(MATERIAL PROVIDED)

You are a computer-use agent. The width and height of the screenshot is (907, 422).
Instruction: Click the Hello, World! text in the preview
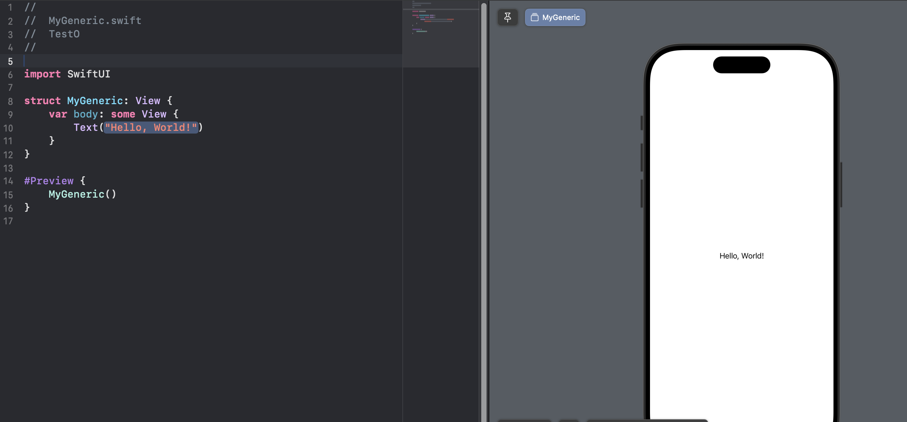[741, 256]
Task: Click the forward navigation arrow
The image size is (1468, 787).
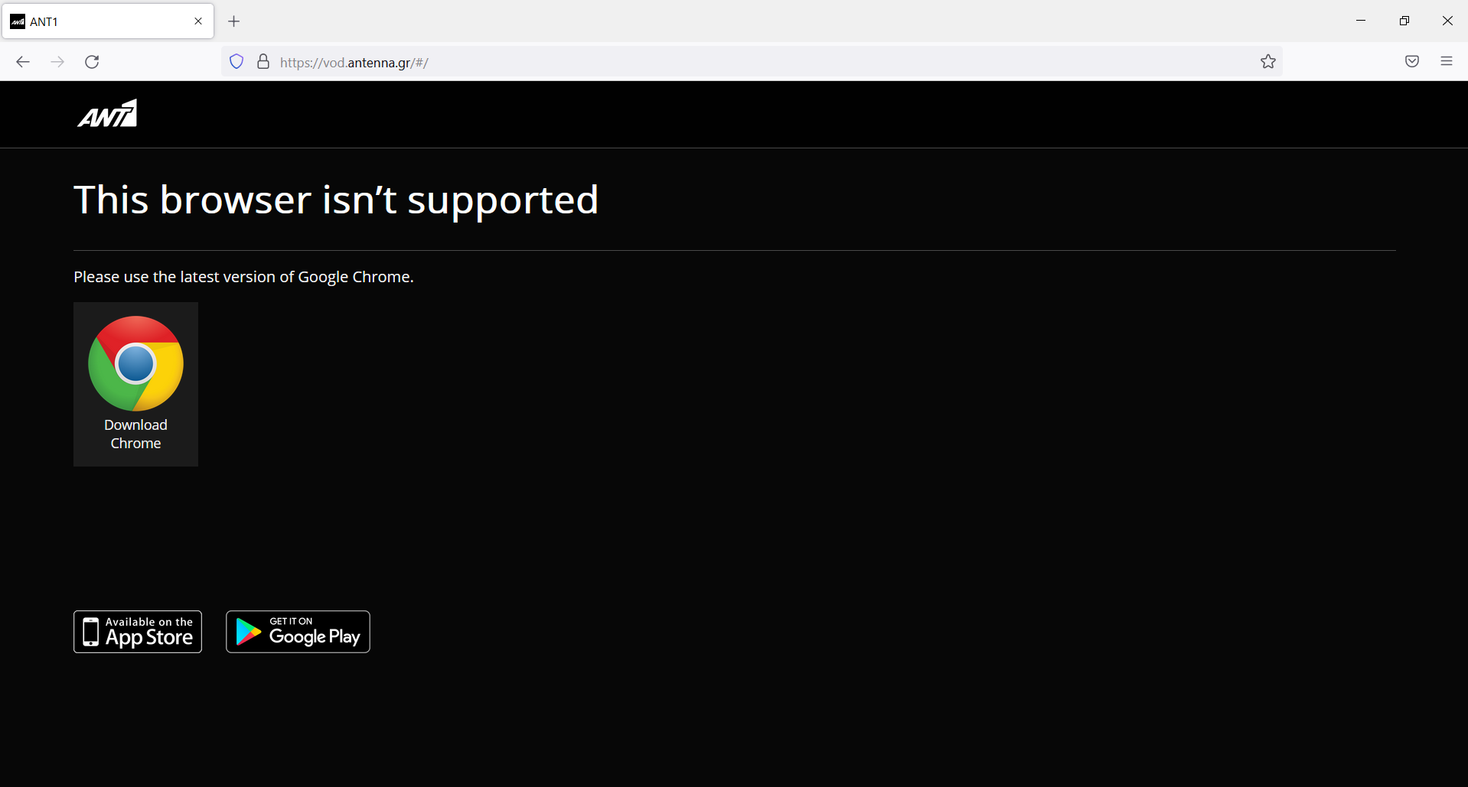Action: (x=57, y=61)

(End MATERIAL PROVIDED)

▶ **WORK INSTRUCTION**: Pictures are to be dropped, and every record is to be copied exactly.

▶ **SOLVED PROBLEM**:
You are a computer-use agent. The width and height of the screenshot is (907, 422).
Instruction: Click the Hello, World! text in the preview
[741, 256]
Task: Click the forward navigation arrow
The image size is (1468, 787).
Action: (x=57, y=61)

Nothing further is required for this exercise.